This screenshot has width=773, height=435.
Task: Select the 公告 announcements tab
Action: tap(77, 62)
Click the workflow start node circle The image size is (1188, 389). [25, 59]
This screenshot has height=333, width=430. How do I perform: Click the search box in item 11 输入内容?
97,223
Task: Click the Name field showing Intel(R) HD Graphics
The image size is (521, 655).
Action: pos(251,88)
□ □ □
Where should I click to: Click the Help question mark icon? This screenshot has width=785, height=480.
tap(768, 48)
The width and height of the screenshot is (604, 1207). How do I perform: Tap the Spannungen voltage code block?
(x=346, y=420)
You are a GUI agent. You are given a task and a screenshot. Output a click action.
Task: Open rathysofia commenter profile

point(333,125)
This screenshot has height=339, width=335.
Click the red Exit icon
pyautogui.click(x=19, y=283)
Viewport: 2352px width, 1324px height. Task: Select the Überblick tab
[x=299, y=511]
□ □ □
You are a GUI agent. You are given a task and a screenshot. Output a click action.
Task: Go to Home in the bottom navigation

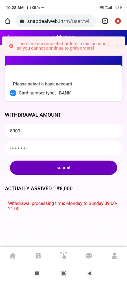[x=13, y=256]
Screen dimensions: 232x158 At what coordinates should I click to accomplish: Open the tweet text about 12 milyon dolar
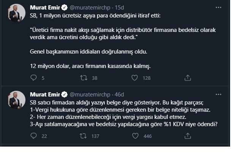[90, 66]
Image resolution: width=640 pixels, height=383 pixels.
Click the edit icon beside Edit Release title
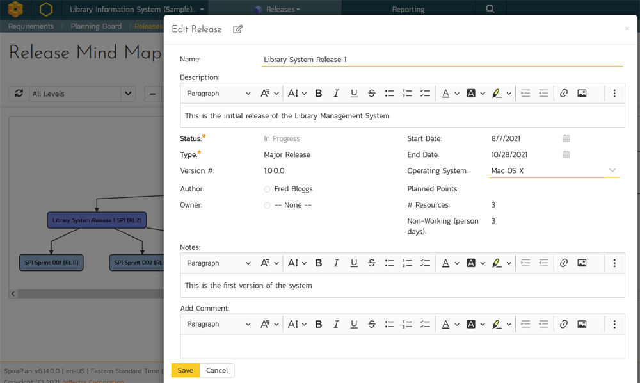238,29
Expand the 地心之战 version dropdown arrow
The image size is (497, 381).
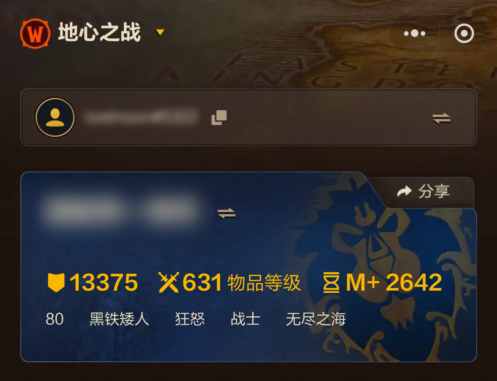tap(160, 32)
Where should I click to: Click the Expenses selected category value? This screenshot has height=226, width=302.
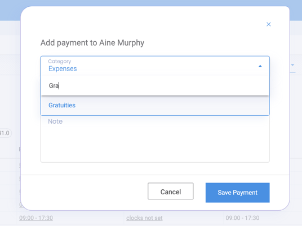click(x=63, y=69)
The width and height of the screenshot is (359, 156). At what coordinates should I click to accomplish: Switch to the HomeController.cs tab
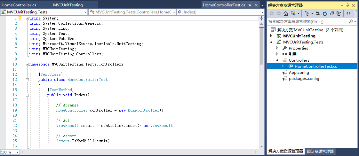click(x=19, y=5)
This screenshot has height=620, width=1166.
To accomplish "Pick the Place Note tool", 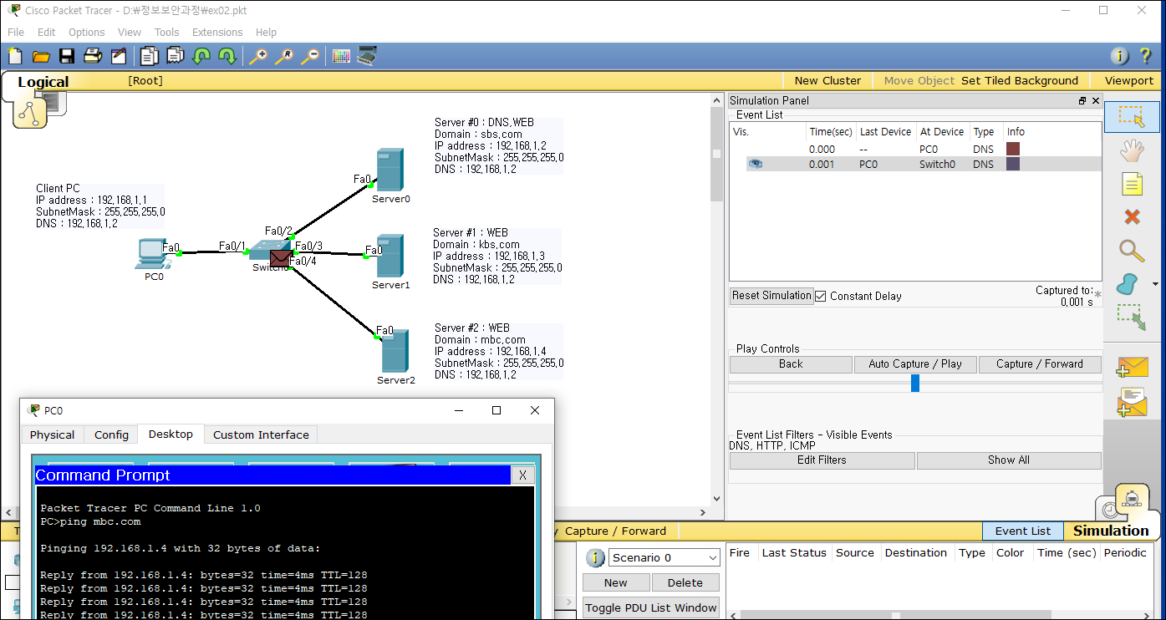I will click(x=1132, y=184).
□ □ □
| WHAT YOU ARE ASKED TO DO |
The answer is the lines above between the line holding "Click the workflow" and the line holding "Task: Click the", inclusive, each written out exactly, and no others.

| RESPONSE BOX |
Click the workflow start node circle The image size is (1188, 389). [25, 59]
This screenshot has height=333, width=430. How do I perform: Click the search box in item 11 输入内容?
97,223
Task: Click the Name field showing Intel(R) HD Graphics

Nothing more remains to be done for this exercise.